Fig. 2.

gL⁻gp70⁻ MuHV-4 shows a severe deficit in cell binding. (a) BHK-21 or NMuMG cells were exposed to viruses (1 p.f.u. cell⁻¹, 37 °C) for different times, then washed three times with PBS to remove unbound virions. After 24 h, all cells were analysed by flow cytometry for viral eGFP expression. Each point shows 2×10⁴ cells. (b) NMuMG cells were exposed to wt or mutant viruses (2 h, 4 °C, 5 p.f.u. cell⁻¹), then washed three times with PBS and either fixed immediately (4 °C) or first incubated in complete medium (2 h, 37 °C). All the cells were then stained for gN, an abundant component of the virion envelope.

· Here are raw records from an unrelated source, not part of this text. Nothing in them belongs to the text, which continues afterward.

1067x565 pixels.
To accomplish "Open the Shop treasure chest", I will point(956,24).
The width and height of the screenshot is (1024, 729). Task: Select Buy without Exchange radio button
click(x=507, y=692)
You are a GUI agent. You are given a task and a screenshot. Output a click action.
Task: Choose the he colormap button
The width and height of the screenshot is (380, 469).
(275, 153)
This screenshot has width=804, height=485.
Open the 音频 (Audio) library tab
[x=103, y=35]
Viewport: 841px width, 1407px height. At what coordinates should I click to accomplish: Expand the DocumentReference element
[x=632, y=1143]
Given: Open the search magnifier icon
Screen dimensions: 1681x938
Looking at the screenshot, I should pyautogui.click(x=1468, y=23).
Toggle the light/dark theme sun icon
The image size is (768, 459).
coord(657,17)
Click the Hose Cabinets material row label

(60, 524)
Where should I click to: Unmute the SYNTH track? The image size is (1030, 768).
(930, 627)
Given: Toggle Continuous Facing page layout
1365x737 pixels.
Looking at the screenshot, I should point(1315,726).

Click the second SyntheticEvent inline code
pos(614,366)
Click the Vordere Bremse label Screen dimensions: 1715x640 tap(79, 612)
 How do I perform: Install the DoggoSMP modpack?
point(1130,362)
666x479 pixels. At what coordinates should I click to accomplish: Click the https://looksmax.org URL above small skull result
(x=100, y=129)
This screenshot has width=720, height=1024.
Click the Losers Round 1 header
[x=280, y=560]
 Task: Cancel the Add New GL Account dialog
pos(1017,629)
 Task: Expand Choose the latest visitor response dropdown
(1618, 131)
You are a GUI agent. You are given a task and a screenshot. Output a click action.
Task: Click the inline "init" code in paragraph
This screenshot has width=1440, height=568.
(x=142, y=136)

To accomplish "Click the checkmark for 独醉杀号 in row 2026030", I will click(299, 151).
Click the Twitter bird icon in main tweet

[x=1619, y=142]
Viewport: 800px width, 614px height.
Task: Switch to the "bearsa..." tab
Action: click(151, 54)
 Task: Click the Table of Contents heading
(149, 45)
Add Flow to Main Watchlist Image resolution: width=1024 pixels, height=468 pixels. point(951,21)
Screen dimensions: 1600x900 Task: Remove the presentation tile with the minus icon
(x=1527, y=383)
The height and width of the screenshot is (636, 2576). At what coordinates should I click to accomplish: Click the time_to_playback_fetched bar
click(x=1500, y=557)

New gN expression is not evident until at least 6 h p.i., so this assay detects only input virus. (c) Virus stocks were compared by immunoblot for gB (mAb MG-4D11), ORF17 (mAb 150-7D1) and gN (mAb 3F7). gB-FL, full-length gB; gB-C, C-terminal cleavage product. ORF17 is auto-cleaved and so appears as a doublet. (d) NMuMG cells were exposed to wt or mutant viruses (2 h, 37 °C, 3 p.f.u. cell⁻¹), then washed three times with PBS and analysed for virion binding by fixation, permeabilization and staining for gB or gN. nil, No virus. Each bar shows 2×10⁴ cells. Fixation/permeabilization was used to make virion detection independent of endocytosis.